Abstract

Introduction: Recent research has demonstrated shifts in intestinal microbial composition in response to cardiovascular disease (CVD) development. Left ventricular (LV) diastolic dysfunction is an early manifestation of myocardial ageing. We aimed to examine whether gut microbial composition is associated with LV diastolic function among healthy older adults. Methods: Among community older adults, 15 subjects with preserved LV ejection fraction on echocardiography underwent gut microbial composition examination in this proof-of-concept cross-sectional study.
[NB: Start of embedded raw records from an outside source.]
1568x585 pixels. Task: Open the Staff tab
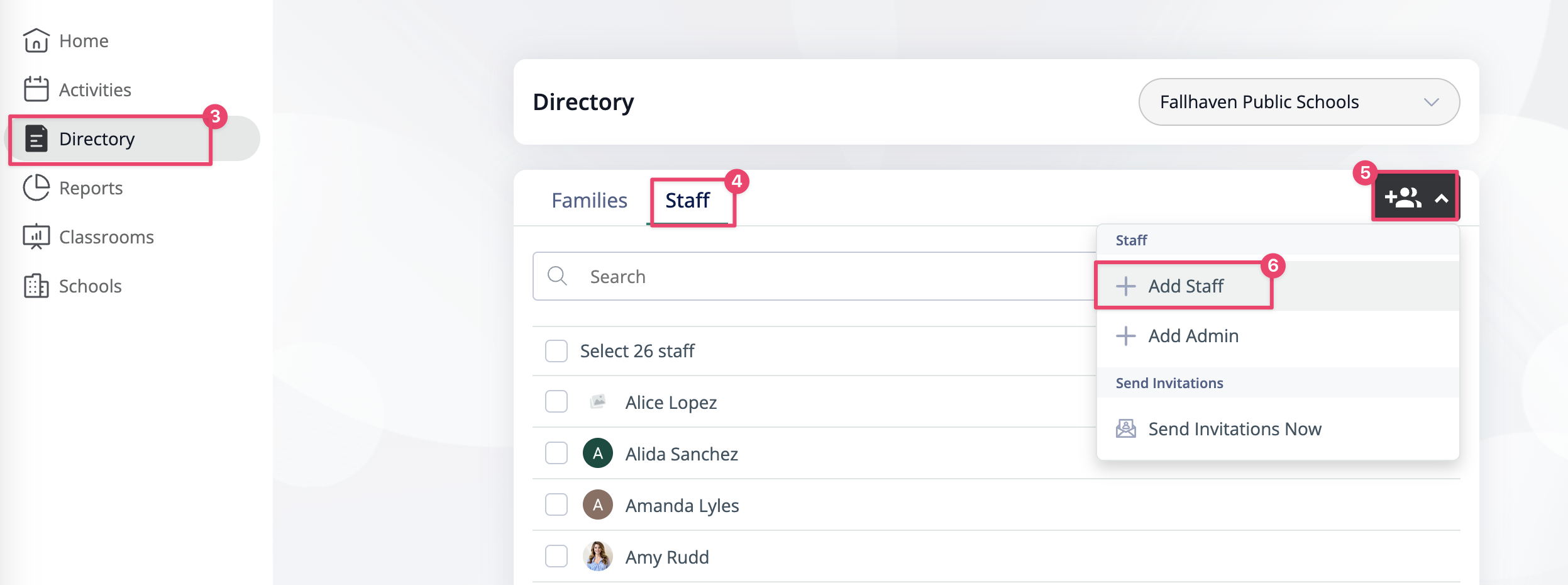coord(687,200)
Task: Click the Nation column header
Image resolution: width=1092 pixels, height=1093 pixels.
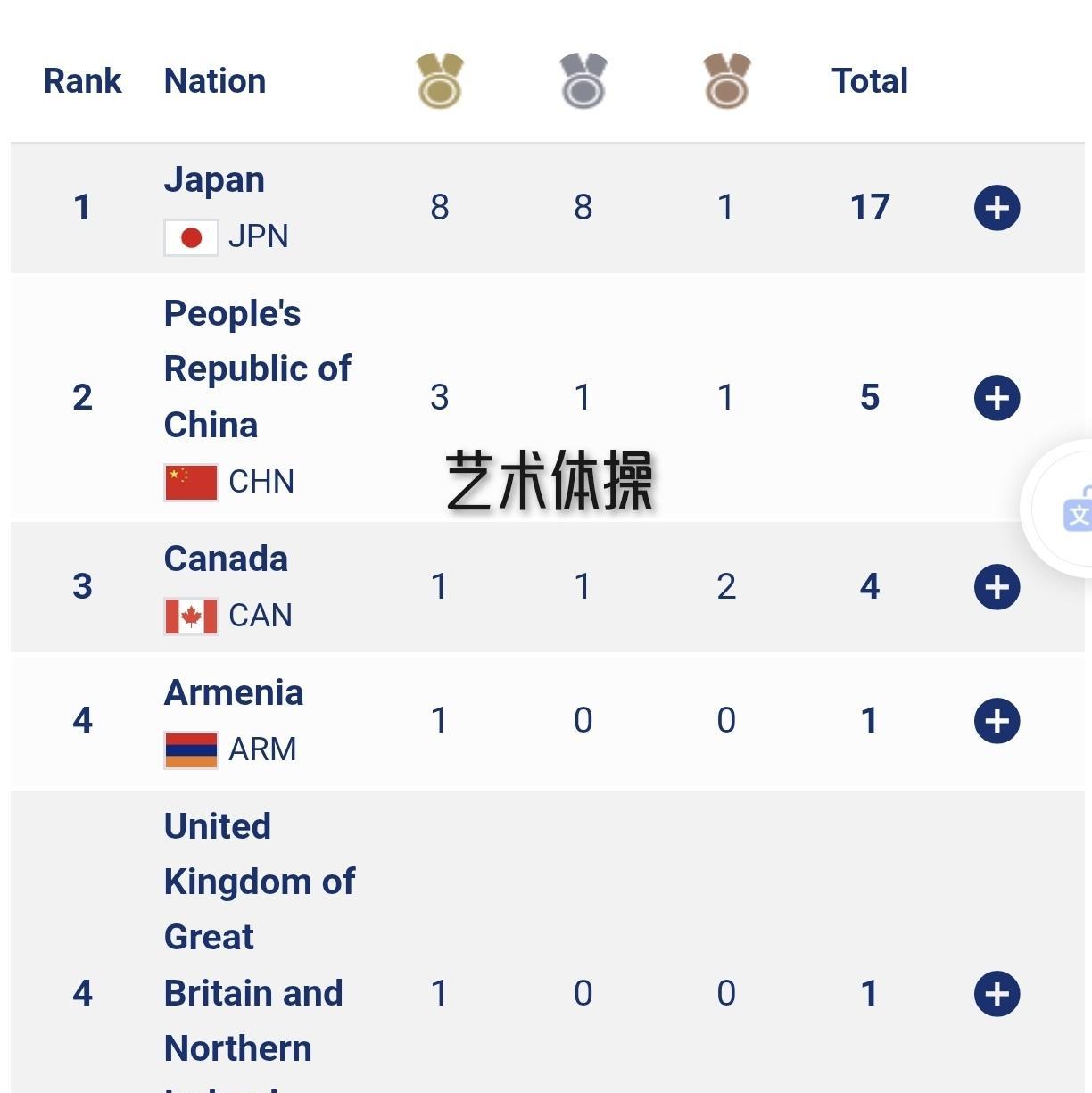Action: pos(215,81)
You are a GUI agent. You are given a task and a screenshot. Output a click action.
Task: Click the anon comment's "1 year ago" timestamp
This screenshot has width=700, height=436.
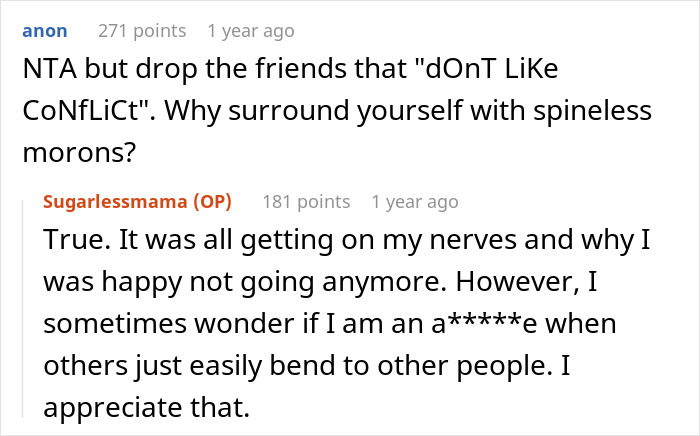click(x=251, y=31)
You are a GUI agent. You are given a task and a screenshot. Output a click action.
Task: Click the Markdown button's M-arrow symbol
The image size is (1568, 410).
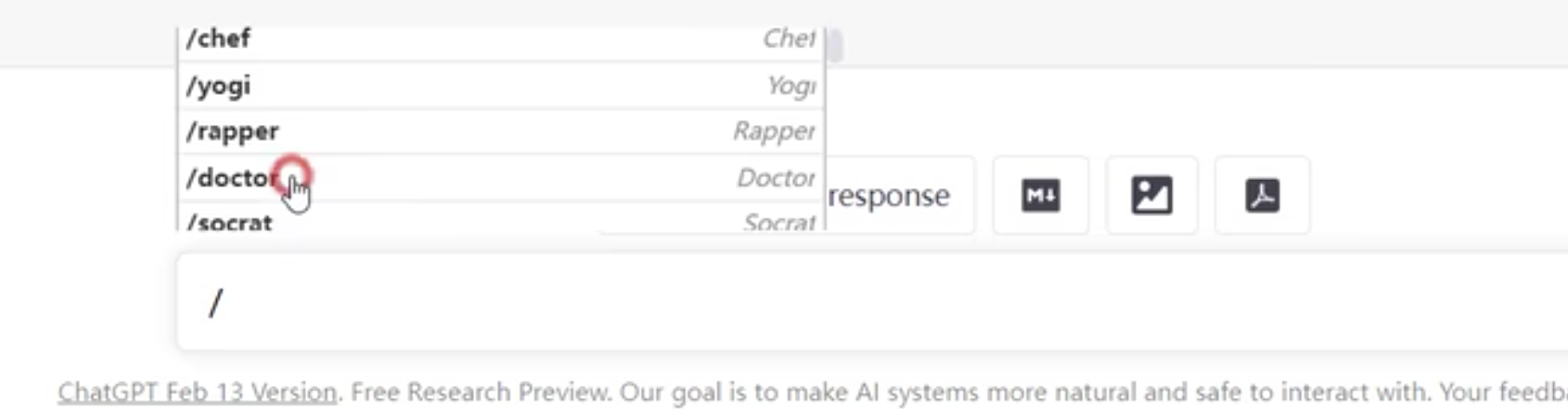tap(1040, 195)
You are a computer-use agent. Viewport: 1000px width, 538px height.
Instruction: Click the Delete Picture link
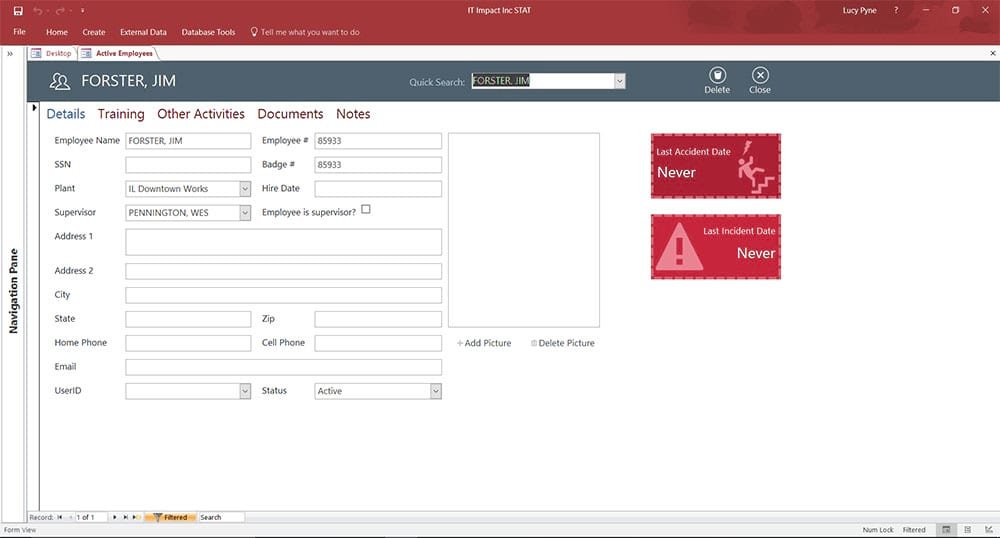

Myocardial relaxation (diastolic function) was impaired in those subjects with lower ratios of peak early (E) to late diastolic (A, atrial contraction) velocities. Metagenomic reads from stool samples were analyzed after excluding human reference genome data, and classified into various microbial taxonomic groups using lowest-common-ancestor algorithm. Statistical analysis was performed using linear discriminant analysis (LDA). Results: The subjects (53% males, mean age 75±4 years) were stratified into Groups 1 (n=8) and 2 (n=7) with more severe and lesser diastolic dysfunction, respectively, based on E/A ratios (0.77 vs. 1.28, p<0.0001). In Group 1, there was significantly higher prevalence of certain bacteria (p<0.05), including Bacteroides sp, Ruminococcus sp., and Paraprevotella (Figure 1). The largest relative effect size was with Bacteroides sp., including Bacteroides xylanisolvens (logarithmic LDA score 3.0). In Group 2, there was significantly higher prevalence (p<0.05) of Oscillibacter sp., Peptostreptococcaceae, Clostridioides difficile, Prevotella timonensis, and Blautia producta. Relative effect size was largest with Oscillibacter sp. (log 2.8). Conclusions: Distinct gut microbiota were associated with more severe vs. lesser LV diastolic dysfunction. Future validation in larger cohorts is warranted for targeting the microbiome in myocardial ageing.